▸ Ejercicios
1. Indica si cada afirmación concuerda con la columna sobre la emigración venezolana, respondiendo sí o no y citando las palabras del texto que lo deciden. (a) En la columna se menciona un té assam y media barrita de pan con aceite de acebuchina. (b) Según la columna, la ONU calcula que menos de dos millones de venezolanos han dejado su país. (c) La colaboradora afirma que, de haber esperado unos días más, habría tenido que ir a pie hasta Colombia.
2. Según la columna sobre la emigración venezolana, ¿qué barrios sufrieron sobre todo la "limpieza" de los cachorros fascistas?
3. Prolonga la columna sobre la emigración venezolana con uno o dos párrafos nuevos que sigan a su último párrafo.

▸ Texto proporcionado

──────────

¡Coño 'e tu madre!

¡Coño 'e tu madre!

Si la libertad no se respira en la calle, que es de todos, no existe. Así de sencillo.

COÑO 'E TU MADRECarlos Alejándrez 'Otto'

En mis haraganeos por el Mercado de Maravillas, descubro cada semana un nuevo bar venezolano, en el que el olor a sancocho despierta el día. Tras haberme entregado a un té assam y media barrita de pan con mi aceite de acebuchina, me sorprende que tantos parroquianos latinos se despierten ya con sustanciosos platos de cuchara. Hay quien malicia que debe de ser para quitarse la resaca, pero yo bien sé que, para algunos, esa será su primera comida, y puede que la última, de la jornada.

Los sueldos de muchos hijos del exilio, tan rotos como sus horarios, dan para poco más. Los tenderos y la hostelería, madre y madrastra que recibe a tanto necesitado, suelen ignorar la generosidad.

No es que la historia se repita, es que los historiadores se copian, recuerda con sorna el viejo chiste. Pues si así es, añado, ya podían mejorar un poco el argumento con cada vuelta, porque estamos mareados ya de ser la peonza que somos, huyendo de la penuria y olvidando que hemos olvidado.

También hay quienes nunca recuerdan ni lo vivido ni lo contemplado, y reaccionan con asco ante los emigrantes a los que vieron partir y a los que vieron llegar.

No hace mucho he sabido que la ONU calcula que más de siete millones de venezolanos han dejado su país obligados por la situación que este sufre. Sé que todo lo que tenga que ver con la Venecia tropical (los palafitos en el lago de Maracaibo recordaron al conquistador de turno la ciudad italiana —no esta documentado que los indígenas agasajaran al intruso con un bellini— y ya tuvo su bautizo la criatura), está atravesado por la polémica y no hay comentario al respecto que no sea pura propaganda.

Aunque puede que la necesidad de petróleo que ha generado la guerra consiga que el gobierno venezolano deje de ser la encarnación de Satanás en la tierra.

En cualquier caso, que tan ingente cantidad de personas emprendan la diáspora debiera bastar para que callasen los propagandistas de uno y otro lado y aceptaran la realidad: algo no va bien cuando un país rico expulsa así a los suyos, ni iba bien en el pasado cuando tanto se ha extendido el odio entre los desiguales.

Porque, según me dice una de mis colaboradoras, persona eficaz y elegante donde las haya, que también abandonó el país en el penúltimo momento (“si hubiera esperado unos días más me tendría que haber ido a pie hasta Colombia”), el gobierno de Chávez no emprendió las reformas imprescindibles movilizando a toda la población, sino declarando a una mitad enemiga irreconciliable de la otra y estableciendo un sistema de oscura impunidad para con los excesos del poder. Ella, de cuya sinceridad no dudo, me habla de grupos de partidarios envalentonados por el ron que emprendían “la caza del burgués” por los barrios que antaño fueron de prestigio, lúdica actividad que terminaba con unos cuantos apaleados por su mala costumbre de andar por la calle. Yo, que conocí, cierto que a menor escala, algo parecido cuando los cachorros fascistas, hijos de un cristo coronado (como para no ser republicano), se empleaban a fondo en la limpieza de barrios “degradados” (Malasaña y Chueca sobre todo), no puedo aceptar ninguna justificación, ni siquiera el hambre, para ejercer la brutalidad.

──────────

▸ Datos proporcionados

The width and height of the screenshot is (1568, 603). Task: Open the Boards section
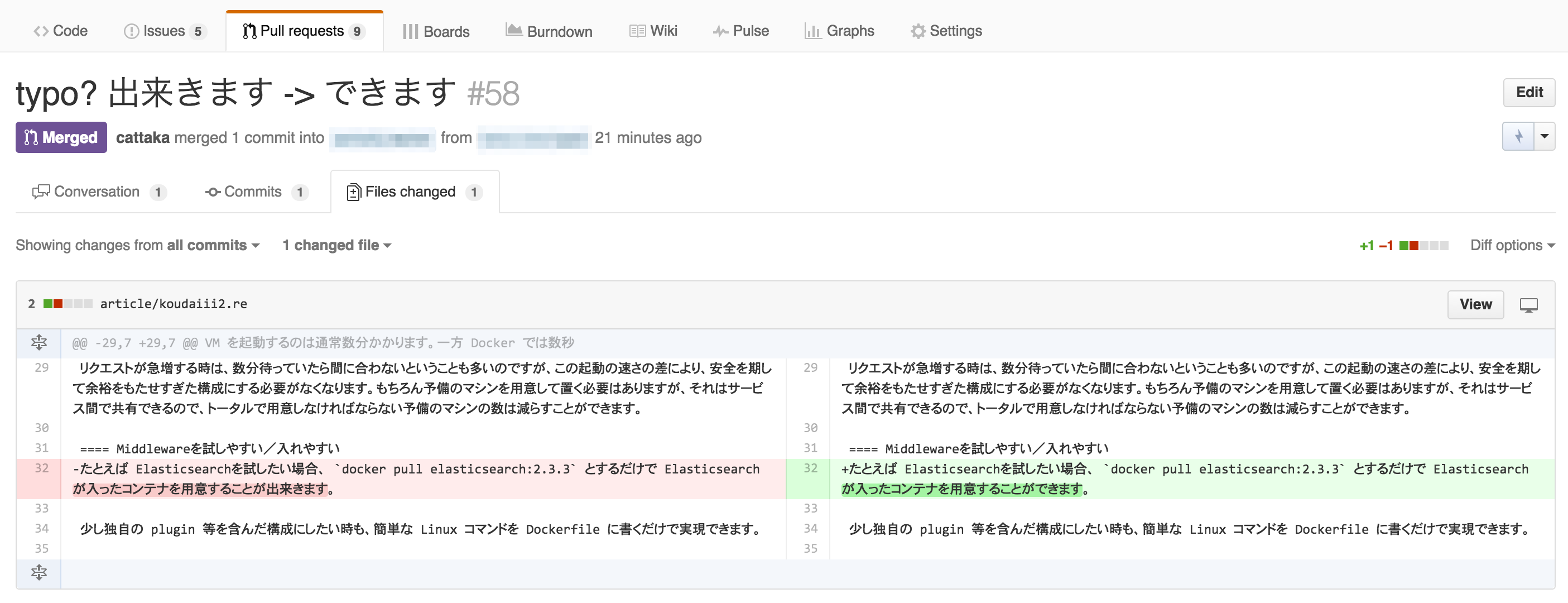tap(436, 31)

──────────

▸ Respuestas
1.
(a) Sí: "Tras haberme entregado a un té assam y media barrita de pan con mi aceite de acebuchina".
(b) No: "la ONU calcula que más de siete millones de venezolanos han dejado su país".
(c) Sí: "si hubiera esperado unos días más me tendría que haber ido a pie hasta Colombia".

2. Malasaña y Chueca.

3.
Si la libertad no se respira en la calle, que es de todos, no existe. Así de sencillo.

Tal es el nivel de inseguridad al que se ha llegado, aunque bien sé que no es exclusivo del país, que la gente que camina por las aceras está únicamente pendiente del traicionero ronroneo de la moto que se acerca por la espalda para arrancar del desprevenido lo que la mano alcance, el bolso, las gafas, el teléfono (siempre el malo, que el de verdad se lleva escondido en lo más recóndito).

Ni a una Miss que se cruzara le harían caso, no fuera a venir el asalto tras el regalo para la vista.

Más me duele, si cabe, lo que me cuenta uno de los jóvenes camareros del bar en el que desayuno entre listas de compra y lamentos por la fe y el dinero puestos en caballos aletargados. El chaval apaña cafés y chispazos de anís mientras se procura la convalidación de sus estudios, de los que tanto esperaba cuando partió.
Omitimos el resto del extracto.